No survey of humorous stories is complete without including those of Mark Twain. Having assigned myself the recent task of choosing three of my favorites, I have spent many happy hours immersed in the pages of his funny tales. My chief resource has been Mark Twain. Collected Tales, Sketches, Speeches, & Essays 1852-1890, published by The Library of America, (1992), from which all quotes are taken. My choices are completely personal, based not so much on a story’s literary merit but on its capacity to make me laugh. Some people will immediately take issue with me for not including Twain’s famous story “Jim Smiley and His Jumping Frog” (first published November, 1865), which was later reprinted as “The Celebrated Jumping Frog of Calaveras County.” True, it’s a great funny story, but for me it lacks the sheer absurdity and audaciousness that characterize Twain’s best stories. So here are my three favorites. You’ll just have to read his stories and make your own list.
When I read “How I Edited an Agricultural Paper (first published July, 1870), my first impression was how well it applied to our current fact-challenged times. Twain did write for a variety of small newspapers and magazines, so I suspect there is a seed of truth upon which the story is based. It begins as the narrator temporarily fills in for the editor of an agricultural newspaper, who goes on vacation. Upon his return, the editor reacts indignantly to what his temp has written in his absence: about turnips growing on trees, the “moulting season for cows,” that “the pumpkin, as a shade tree, is a failure,” and discussing oyster beds under the heading of landscape gardening. Twain comes right back at the editor in equally indignant terms, claiming that he his articles have greatly increased the newspaper’s circulation (as fascinated readers clamored to find out what the new guy would write next). Twain’s final rebuttal to the editor makes this story as fresh as the day it was written: “… I tell you that the less a man knows the bigger noise he makes and the higher salary he commands.” Remind you of any “news” commentator or talking head you know?
“The Story of the Good Little Boy Who Did Not Prosper” (first published May, 1870) tells the story of a boy named Jacob who “always obeyed his parents, no matter how absurd and unreasonable their demands were…” So right off the bat, with the title and opening line, we are given ample clues of the writer’s own attitudes toward childhood and the prevailing popular sentiments surrounding it. We learn in the story that Jacob read his Sunday-school books with great passion, and admired the little boys portrayed there. In fact, his greatest ambition was to be put in such a book himself. But no matter how hard he tried, nothing ever went right with him. He tried so hard to be good but, unlike the good little boys in the Sunday-school books, never got his reward. In his life, it was always the bad boys who came out on top. Finally, he encounters one such group of bad boys, as they tethered together a pack of dogs and were about to attach some empty cans of nitro-glycerine to their tails. Jacob happens to sit down on one of these cans and, well, you can see where this is going. I’ll leave it to you to find out what happens to poor Jacob. Let’s just say, it was not a pretty sight. Twain concludes, “His case is truly remarkable. It will probably never be accounted for.”

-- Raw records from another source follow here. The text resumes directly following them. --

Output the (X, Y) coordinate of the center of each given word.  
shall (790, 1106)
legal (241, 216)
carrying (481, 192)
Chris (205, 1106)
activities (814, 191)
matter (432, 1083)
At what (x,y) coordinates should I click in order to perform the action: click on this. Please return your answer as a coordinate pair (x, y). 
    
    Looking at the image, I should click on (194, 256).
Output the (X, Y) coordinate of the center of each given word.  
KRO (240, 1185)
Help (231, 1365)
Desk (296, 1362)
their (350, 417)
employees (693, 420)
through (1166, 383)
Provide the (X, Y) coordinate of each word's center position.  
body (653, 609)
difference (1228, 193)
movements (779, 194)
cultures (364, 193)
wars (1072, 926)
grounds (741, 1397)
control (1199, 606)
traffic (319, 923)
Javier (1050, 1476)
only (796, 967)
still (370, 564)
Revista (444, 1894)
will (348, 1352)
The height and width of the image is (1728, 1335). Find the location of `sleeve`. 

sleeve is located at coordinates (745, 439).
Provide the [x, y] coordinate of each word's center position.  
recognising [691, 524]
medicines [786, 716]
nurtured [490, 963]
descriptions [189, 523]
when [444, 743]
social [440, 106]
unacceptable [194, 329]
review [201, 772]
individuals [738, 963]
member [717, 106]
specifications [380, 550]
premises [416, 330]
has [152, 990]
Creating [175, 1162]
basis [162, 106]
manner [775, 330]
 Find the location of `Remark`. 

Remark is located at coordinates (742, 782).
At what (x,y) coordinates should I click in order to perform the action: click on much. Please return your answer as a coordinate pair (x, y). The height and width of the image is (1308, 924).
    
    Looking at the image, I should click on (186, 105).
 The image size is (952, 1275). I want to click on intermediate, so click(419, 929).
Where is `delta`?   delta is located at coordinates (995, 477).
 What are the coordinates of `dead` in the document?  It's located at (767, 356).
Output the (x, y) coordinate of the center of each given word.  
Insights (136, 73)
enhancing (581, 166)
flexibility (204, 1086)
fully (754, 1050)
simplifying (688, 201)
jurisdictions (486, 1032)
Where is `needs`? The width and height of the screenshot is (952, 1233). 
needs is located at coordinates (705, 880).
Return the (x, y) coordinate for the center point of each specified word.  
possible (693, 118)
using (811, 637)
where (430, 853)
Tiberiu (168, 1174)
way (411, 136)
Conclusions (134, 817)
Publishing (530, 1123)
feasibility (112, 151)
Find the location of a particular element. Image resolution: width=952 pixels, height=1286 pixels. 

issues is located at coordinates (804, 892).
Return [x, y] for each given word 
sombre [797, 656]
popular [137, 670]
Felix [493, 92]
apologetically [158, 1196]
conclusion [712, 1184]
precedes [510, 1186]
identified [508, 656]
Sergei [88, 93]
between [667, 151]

Last but not least of my favorite Twain stories is “Cannibalism in the Cars (first published November, 1868). On a train to St. Louis, the narrator tells of meeting a stranger, a “mild, benevolent-looking gentleman,” who sits down beside him and relates a “strange adventure, speaking sometimes with animation, sometimes with melancholy, but always with feeling and earnestness.” (I love that introduction. Not only does it set the mood for the story, but it’s an apt description of the way the author himself wrote and spoke.) The stranger relates the events of an evening train ride from St. Louis to Chicago. Aboard were twenty-four passengers, all male. Later that evening, it begins to snow hard, and eventually the train comes to a complete halt, trapped in the middle of nowhere by a huge snow-drift. Days go by, and the men get hungrier and hungrier. They have plenty of wood aboard with which to keep warm, but not a lick of food. On the seventh day, one of the men makes a grim announcement: “Gentlemen,—It cannot be delayed any longer! The time is at hand! We must determine which of us shall die to furnish food for the rest!” The methodical manner by which one of them is elected, with the passengers voting on the issue as if they were members of Congress, is hysterical. It also demonstrates my long held opinion that no topic, no matter how repugnant or unthinkable, is taboo for a humorist. Remember this story was written when the tragic fate of the Donner Party (1847) was still fresh in people’s minds. At last, the train survivors sit down to their gruesome feast, “with hearts full of gratitude to the finest supper that had blessed our vision for seven torturing days.” In delicious detail the stranger recounts the culinary qualities of the man they had just consumed as well as the others to follow (yes, they went on to elect and eat others). I will leave it to you, dear reader, to see how the writer could possibly end such a tale. Bon appétit!